Mientras tomaba café en El Capri, recibí una llamada de un número desconocido. De un número terminado en setenta y siete, los mismos años que tenía mi abuelo cuando falleció allá por el 1985. Me dijo que se llamaba Joaquín, el representante de una editorial de renombre afincada en Madrid. Lector de mi blog desde hace varios años, quería saber si estaba interesado en publicar un nuevo libro. Le dije que no. Que, de momento, no entraba dentro de mis planes. Mientras hablaba con él, llegó Braulio, un viejo conocido de la barra. Banquero de profesión, siempre ha sentido una gran pasión por el periodismo. Hablamos, largo y tendido, sobre el coronavirus. De frente despoblada, me contaba que un cliente suyo lo estaba pasando fatal por la muerte de su madre. El bicho, al parecer, se la llevó por delante en cosa de dos semanas. Lo peor, me decía, fue la impotencia de querer y no disfrutar de ella durante su despedida.
Todas las tardes, a eso de las ocho. El cliente de Braulio se desplazaba hasta el hospital. Su madre estaba ingresada, en la tercera planta, en una habitación con vistas a la calle. Sentado en el bordillo de la acera, con bufanda y guantes de lana, se tiraba un par de horas mirando a la ventana. Los primeros días, él enviaba un wasap a su madre: "mamá estoy aquí, asómate". Y la mujer se asomaba. Desde abajo, le levantaba el brazo para saludarla. Y tras el reconocimiento mutuo, los dos se miraban desde la frialdad de la distancia. Se miraban en silencio, con indignación e impotencia. Tanto que no necesitaban hablar para comunicar sus mensajes. A eso de las diez, el cliente de Braulio arrancaba su coche y se volvía a casa. Ducha, cena, un poco de telebasura y a dormir que, como dicen por ahí: "mañana será otro día". Los últimos días, su madre ya no se podía levantar.

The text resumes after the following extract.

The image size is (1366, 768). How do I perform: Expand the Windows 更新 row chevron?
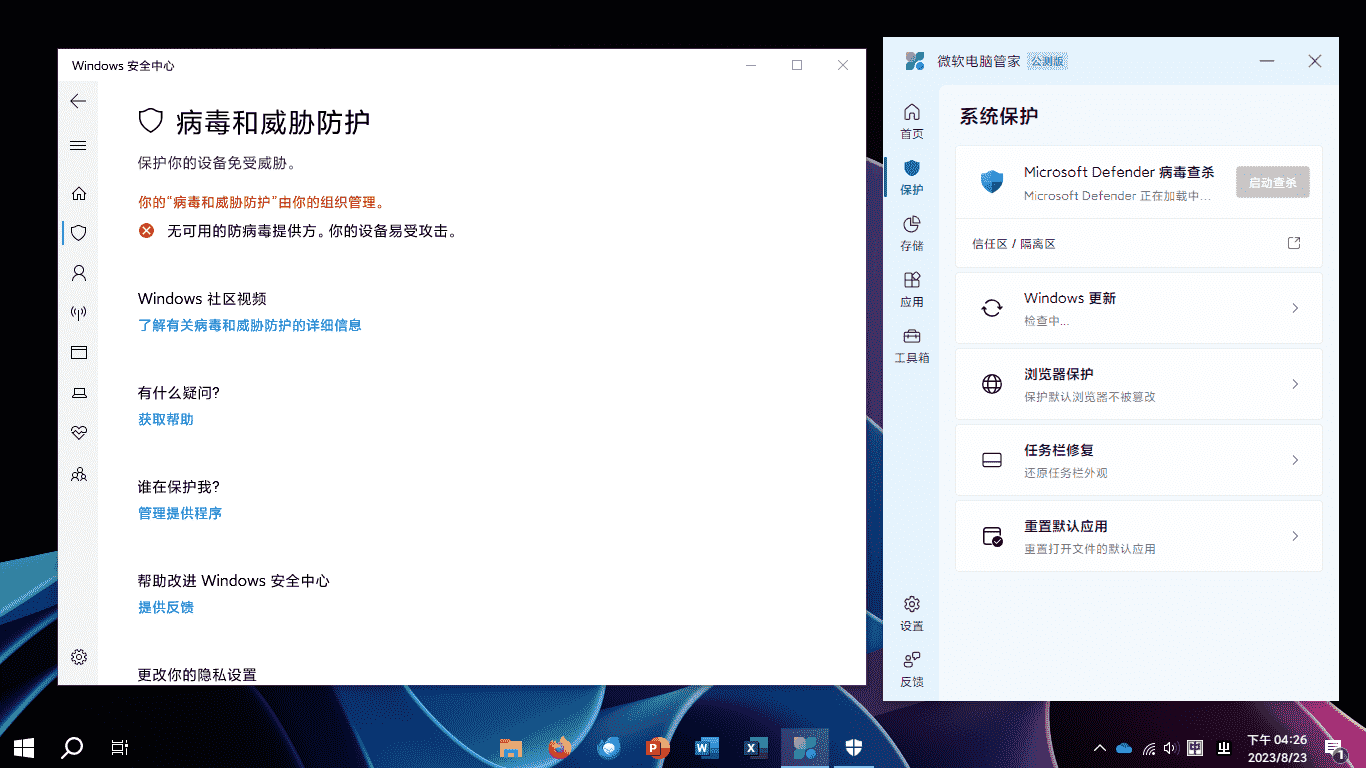click(1294, 308)
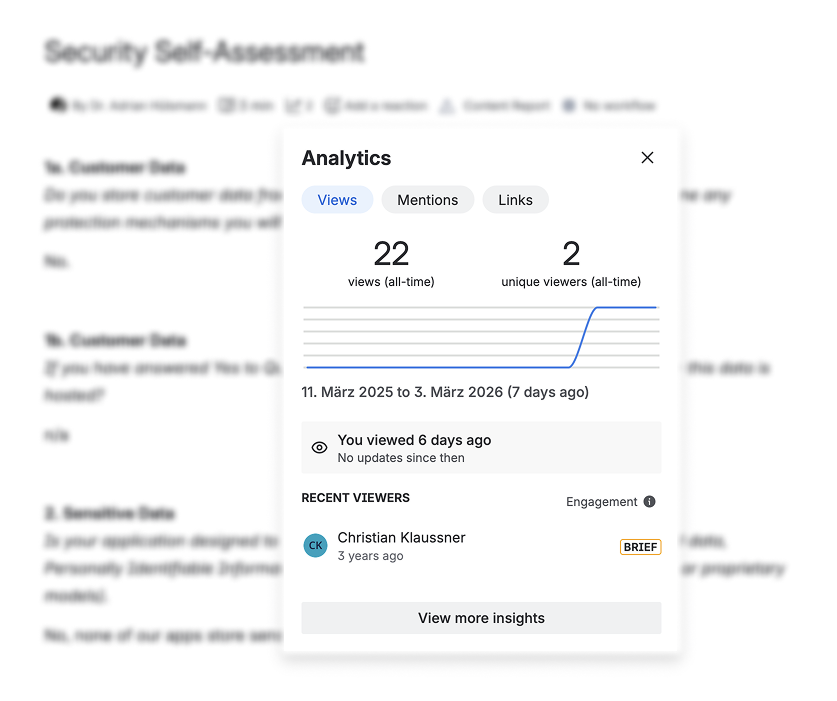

Aún así, el iba a la acera. Se sentaba en el bordillo y soñaba con ver su silueta tras la penumbra de la cortina.
La última tarde, me contaba Braulio, llovía a cántaros. Y ahí estaba él, sentado en el bordillo de la acera mirando a la ventana. Las sombras de las enfermeras iban y venían. A las diez de la noche, por primera vez, se apagó la luz de la habitación. El maldito Covid se la llevó. Se la llevó sin piedad. Sin un puñetero adiós. Sin un abrazo, sin una conversación. Sin el calor del hijo, del hermano, del amigo. El agua de la lluvia se entremezclaba con el llanto amargo del cliente de Braulio. Era un llanto desgarrador. Un llanto sin consuelo. Y un llanto solitario. Solo en el bordillo sacó el móvil y miró el wasap. Leyó, las conversaciones que tuvo, esas dos semanas, con su madre. Leyó sus "buenas noches", sus consejos y su ganas de vivir. Miró unos minutos a la ventana. Arrancó el coche y se fue. De camino a casa, puso "", una vieja canción de Duncan Dhu. La misma que le dedicó a su madre cuando cumplió sesenta y tres.